Rapanut was ordained in the Philippines in 2006, and he now becomes the first Filipino American bishop to serve in the U.S. and the first U.S. bishop to have been ordained in a central conference. He doesn’t take lightly this responsibility – that he stands on the shoulders of ancestors who were colonized and with people that are now de-colonizing themselves.

“I am a Filipino American. I am an immigrant,” Rapanut said. “I was born, raised and heard my call to ministry and ordained in the Philippine central conference. I pray that the church, The United Methodist Church in the United States, will give me the space to lead from my authentic self and not force me to think white, to act white and to just be ‘business as usual.’”

He may also be the first bishop elected to have served in the Alaska Conference of The UMC. After moving from the Philippines, Rapanut and his wife Radie arrived in Chugiak, Alaska, where he served a church for six years before becoming the Alaska Conference Superintendent and Director of Connectional Ministries.

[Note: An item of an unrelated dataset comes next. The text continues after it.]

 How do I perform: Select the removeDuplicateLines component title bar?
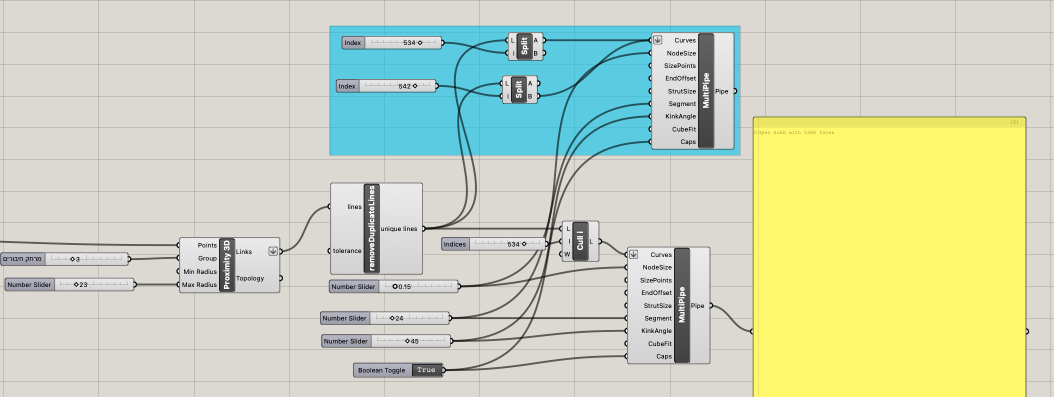[x=372, y=228]
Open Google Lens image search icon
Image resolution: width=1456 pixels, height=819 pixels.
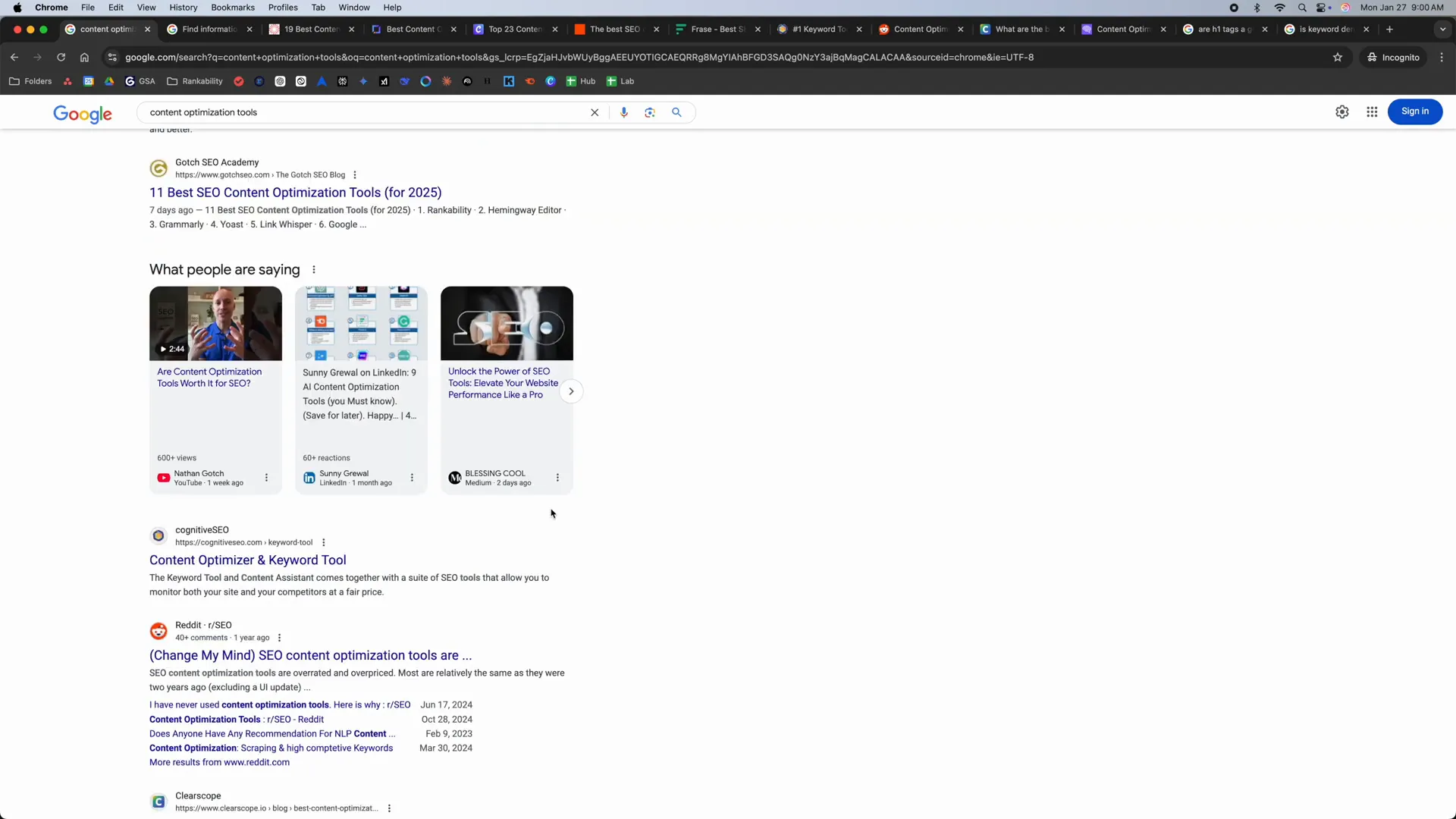pos(650,111)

“Alaska will always have a special place in my heart,” he said. “The Alaska Conference helped raise me to be the leader I am right now.”

“I would check in with him, and he would say he was grounded,” Galang said. “I’m hoping he remains grounded when he does this work.”

Rapanut believes he can help the role of bishop evolve into what God is calling it to be at this point in the life of the church.

“I’m a very relational person. Even in situations where I clearly have the positional authority in the room, I want to collaborate with people,” he said. “I lead in a circle, for I know I’m not the only expert in the room. Sometimes I’m not even the expert in the room.”

There will be disappointments and difficult decisions to come, but the decisions he makes will be “seasoned” by the input of those with whom he collaborates.

As The United Methodist Church grapples with its future – declining membership, disaffiliation and possible fracturing – Rapanut said he will lean into his culture to help guide his ministry, and others, through some of the potential trials and tribulations.

When someone passes away, the community holds a wake or a season of grieving, Rapanut said. They sit together, reconnect and build ties. Some of that work will be necessary as the church says goodbye to those who don’t feel they can be connected to this denomination any longer. He said he’ll call upon his relational gifts to help move that process along.

“We’re going to need a season of healing. We’re going to need a season where we come together to re-connect to build broken relationships,” Rapanut said. “We need to bless each other on our way and allow each other to grow apart from one another. There’s a ministry of absence so that we might allow ourselves to discover who we are. And maybe, just maybe, down the road, we might come back together in a new form of a relationship.”